DOLLAR/SWISS: "Near-term resistance is pegged at 1.2935/45 francs (short term 61.8 percent), ahead of 1.3020 francs and the 1.3075 francs high. An unexpected break up could extend toward last year's high at 1.3225 francs. We favor more sideways price actions within a 1.27-1.3075 francs range, with an eventual breakdown. Key support remains at mid-June low at 1.2565/45 francs and the medium term 38.2 percent support (of the 1.1290-1.3075 francs seven month range) at 1.2390 francs."

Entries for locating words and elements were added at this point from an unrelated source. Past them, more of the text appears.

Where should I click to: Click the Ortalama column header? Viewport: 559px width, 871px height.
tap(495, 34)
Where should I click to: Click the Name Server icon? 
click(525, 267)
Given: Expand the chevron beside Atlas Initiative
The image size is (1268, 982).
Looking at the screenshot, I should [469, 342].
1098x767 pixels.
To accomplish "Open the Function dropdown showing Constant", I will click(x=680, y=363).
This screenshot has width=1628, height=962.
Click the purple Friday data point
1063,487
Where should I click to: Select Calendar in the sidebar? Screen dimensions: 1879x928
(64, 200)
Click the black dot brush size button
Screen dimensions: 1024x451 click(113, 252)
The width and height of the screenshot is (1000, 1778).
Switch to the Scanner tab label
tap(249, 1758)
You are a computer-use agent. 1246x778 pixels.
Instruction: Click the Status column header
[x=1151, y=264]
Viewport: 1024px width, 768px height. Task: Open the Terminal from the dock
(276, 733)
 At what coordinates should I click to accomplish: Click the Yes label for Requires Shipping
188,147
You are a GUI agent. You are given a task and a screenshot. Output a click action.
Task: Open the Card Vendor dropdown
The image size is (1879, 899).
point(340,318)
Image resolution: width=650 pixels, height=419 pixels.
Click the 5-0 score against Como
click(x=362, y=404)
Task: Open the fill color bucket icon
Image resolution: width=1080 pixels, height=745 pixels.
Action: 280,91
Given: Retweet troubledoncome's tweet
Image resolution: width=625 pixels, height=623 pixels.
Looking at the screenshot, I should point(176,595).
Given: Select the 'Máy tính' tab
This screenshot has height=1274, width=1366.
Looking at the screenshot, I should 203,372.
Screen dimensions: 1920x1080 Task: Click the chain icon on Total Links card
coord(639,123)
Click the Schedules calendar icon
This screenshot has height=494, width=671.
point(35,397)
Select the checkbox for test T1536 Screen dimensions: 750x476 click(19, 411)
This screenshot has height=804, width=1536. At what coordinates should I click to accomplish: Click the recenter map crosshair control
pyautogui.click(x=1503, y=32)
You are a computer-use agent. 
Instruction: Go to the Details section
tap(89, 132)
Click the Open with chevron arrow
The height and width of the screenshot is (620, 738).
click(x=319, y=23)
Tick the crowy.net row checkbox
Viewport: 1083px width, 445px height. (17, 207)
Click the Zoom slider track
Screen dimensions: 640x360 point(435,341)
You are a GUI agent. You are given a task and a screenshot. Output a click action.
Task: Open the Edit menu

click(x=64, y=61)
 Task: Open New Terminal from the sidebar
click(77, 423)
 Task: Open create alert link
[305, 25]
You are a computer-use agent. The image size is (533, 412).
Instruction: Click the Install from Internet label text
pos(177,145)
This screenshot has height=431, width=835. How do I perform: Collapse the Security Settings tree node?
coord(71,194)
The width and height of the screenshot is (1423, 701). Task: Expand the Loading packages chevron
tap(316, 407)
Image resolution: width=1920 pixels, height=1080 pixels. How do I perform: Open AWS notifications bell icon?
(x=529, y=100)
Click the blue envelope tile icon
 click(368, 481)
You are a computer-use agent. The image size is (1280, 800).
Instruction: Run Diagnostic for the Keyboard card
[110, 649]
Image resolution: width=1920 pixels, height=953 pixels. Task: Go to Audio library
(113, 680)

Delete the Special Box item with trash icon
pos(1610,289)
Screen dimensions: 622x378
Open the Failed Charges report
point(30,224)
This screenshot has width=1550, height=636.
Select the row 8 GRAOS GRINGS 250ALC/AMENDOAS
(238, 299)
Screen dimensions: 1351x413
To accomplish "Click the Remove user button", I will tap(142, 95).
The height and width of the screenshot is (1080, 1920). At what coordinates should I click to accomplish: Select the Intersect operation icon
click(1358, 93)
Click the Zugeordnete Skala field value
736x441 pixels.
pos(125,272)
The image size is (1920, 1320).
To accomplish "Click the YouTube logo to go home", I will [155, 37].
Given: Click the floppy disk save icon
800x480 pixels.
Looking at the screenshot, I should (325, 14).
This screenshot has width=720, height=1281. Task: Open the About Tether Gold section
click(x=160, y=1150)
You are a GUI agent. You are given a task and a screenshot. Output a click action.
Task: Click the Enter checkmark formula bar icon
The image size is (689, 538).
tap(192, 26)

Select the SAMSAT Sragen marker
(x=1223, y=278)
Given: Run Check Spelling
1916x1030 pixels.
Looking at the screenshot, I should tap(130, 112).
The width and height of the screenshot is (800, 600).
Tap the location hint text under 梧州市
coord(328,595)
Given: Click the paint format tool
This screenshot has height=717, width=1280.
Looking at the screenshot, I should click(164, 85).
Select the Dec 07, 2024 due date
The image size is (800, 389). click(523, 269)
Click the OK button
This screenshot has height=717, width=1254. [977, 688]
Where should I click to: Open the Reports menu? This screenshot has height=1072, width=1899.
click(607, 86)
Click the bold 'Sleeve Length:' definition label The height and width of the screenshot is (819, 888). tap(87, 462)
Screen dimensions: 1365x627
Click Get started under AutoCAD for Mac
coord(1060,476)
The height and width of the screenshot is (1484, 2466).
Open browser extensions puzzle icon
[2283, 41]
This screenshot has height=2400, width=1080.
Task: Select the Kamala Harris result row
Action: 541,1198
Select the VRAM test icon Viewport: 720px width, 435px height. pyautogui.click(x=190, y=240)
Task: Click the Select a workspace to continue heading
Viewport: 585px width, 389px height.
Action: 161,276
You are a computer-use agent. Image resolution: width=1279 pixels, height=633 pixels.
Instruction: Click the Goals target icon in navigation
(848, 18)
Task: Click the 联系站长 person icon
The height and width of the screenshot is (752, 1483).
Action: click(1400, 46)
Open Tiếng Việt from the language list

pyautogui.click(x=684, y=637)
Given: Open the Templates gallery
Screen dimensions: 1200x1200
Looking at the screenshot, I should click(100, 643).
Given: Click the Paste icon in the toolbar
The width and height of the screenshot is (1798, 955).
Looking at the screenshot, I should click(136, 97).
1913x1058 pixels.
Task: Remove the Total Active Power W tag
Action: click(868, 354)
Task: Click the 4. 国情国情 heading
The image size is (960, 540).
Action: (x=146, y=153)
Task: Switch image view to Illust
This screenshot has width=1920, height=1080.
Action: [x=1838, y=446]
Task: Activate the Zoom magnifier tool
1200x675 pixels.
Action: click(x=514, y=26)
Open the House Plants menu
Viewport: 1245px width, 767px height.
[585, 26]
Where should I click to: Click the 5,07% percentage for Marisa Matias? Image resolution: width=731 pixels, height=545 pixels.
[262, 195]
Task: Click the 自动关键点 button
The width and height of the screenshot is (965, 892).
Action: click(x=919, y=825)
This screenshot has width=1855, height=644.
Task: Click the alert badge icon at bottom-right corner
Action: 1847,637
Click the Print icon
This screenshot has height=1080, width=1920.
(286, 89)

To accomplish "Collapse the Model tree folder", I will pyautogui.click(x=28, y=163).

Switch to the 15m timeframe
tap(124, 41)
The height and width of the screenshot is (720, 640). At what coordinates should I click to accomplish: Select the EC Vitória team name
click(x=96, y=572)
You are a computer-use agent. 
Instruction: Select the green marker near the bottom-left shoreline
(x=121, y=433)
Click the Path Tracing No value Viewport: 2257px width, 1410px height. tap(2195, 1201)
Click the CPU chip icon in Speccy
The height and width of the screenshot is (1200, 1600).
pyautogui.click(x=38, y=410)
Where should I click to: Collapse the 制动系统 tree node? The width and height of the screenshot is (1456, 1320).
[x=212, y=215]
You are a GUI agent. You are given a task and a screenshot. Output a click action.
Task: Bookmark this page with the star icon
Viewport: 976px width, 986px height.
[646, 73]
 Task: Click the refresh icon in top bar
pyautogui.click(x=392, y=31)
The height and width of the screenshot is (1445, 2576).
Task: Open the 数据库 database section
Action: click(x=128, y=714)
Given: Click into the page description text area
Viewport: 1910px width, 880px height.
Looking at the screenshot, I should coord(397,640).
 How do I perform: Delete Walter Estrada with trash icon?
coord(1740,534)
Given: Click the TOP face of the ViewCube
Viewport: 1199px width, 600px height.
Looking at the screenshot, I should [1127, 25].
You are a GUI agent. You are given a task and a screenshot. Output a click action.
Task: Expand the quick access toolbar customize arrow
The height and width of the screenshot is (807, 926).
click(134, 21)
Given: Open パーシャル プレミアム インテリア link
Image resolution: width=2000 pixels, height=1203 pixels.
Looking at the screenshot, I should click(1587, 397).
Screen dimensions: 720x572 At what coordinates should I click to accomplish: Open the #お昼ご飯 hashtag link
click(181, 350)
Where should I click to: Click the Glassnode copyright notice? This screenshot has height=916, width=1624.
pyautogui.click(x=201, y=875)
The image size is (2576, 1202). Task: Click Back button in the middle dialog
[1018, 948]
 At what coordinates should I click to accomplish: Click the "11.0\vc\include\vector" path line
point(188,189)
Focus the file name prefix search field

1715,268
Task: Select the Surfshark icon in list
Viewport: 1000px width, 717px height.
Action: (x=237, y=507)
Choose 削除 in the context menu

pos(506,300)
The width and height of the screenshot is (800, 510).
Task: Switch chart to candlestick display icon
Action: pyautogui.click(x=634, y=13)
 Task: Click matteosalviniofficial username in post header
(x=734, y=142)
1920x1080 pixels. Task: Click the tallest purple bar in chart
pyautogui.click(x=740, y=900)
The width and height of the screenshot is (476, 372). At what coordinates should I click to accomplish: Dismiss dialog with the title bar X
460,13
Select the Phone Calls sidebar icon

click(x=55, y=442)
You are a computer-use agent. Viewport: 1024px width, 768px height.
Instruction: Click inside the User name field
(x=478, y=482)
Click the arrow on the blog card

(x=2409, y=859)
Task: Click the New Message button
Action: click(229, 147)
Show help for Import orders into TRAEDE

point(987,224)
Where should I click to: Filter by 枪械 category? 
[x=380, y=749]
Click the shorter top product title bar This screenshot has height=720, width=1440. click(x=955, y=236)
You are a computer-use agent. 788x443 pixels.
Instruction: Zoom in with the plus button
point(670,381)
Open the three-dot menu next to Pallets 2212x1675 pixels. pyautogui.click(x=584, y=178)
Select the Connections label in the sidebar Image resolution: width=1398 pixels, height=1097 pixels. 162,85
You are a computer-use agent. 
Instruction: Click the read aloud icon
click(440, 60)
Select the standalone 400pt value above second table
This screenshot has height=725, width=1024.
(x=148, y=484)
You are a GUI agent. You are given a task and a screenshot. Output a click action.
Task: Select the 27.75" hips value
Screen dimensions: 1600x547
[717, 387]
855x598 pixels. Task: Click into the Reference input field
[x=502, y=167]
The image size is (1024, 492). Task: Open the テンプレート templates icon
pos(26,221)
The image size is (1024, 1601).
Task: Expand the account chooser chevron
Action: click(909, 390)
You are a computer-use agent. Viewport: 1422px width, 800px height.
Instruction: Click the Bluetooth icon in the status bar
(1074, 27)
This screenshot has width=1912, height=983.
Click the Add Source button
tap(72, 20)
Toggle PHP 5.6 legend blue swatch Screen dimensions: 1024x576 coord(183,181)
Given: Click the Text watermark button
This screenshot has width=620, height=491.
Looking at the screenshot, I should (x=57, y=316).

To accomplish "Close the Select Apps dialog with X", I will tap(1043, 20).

ANDREW CHAVERIAT, SENIOR TECHNICAL ANALYST AT BNP PARIBAS, NEW YORK: EURO/DOLLAR: "Erratic trading today - a sideways, "flat stage" following the sharp rise Monday-Tuesday, hefty decline Wednesday. Market is respecting strong short term support at $1.2045/65. This could be the base that underpins a rise back towards $1.22 plus tomorrow and into early next week. Especially if we post an unchanged today near $1.2085 or above - which would suggest selling pressure has been exhausted with the next move higher. Seen consolidating its Monday-Tuesday rise targeting a decline between $1.2065-45 and potentially $1.2000-$1.1950 before buying resumes. Favor $1.2350 as a target for the next few days. Buy at $1.2070, $1.2035 stop, targeting $1.2200."
DOLLAR/YEN: "The hourly pattern is not very clear. The sharp Mon-Tues decline was largely reversed (80 percent of it) via Wed's surge. If a daily rise occurs today, we'd have 2 sharp down days followed by 2 up days suggesting either (a) more distribution in the 112.25-50/60 yen area before falling towards 110.75/40 yen or (b) a corrective pause before resuming the summer rally. Short term bullish continuation at 112.30 yen: A break above 112.30 yen and certainly 112.60 yen would imply the quick shakeout to 110.75 yen Tueday is complete, and that we're off towards 113.00/35/75 yen."
Currency bid prices at 17:30 GMT. All data taken from Reuters calculated from the levels at 4:30 p.m. (20:30 GMT) in the previous New York session.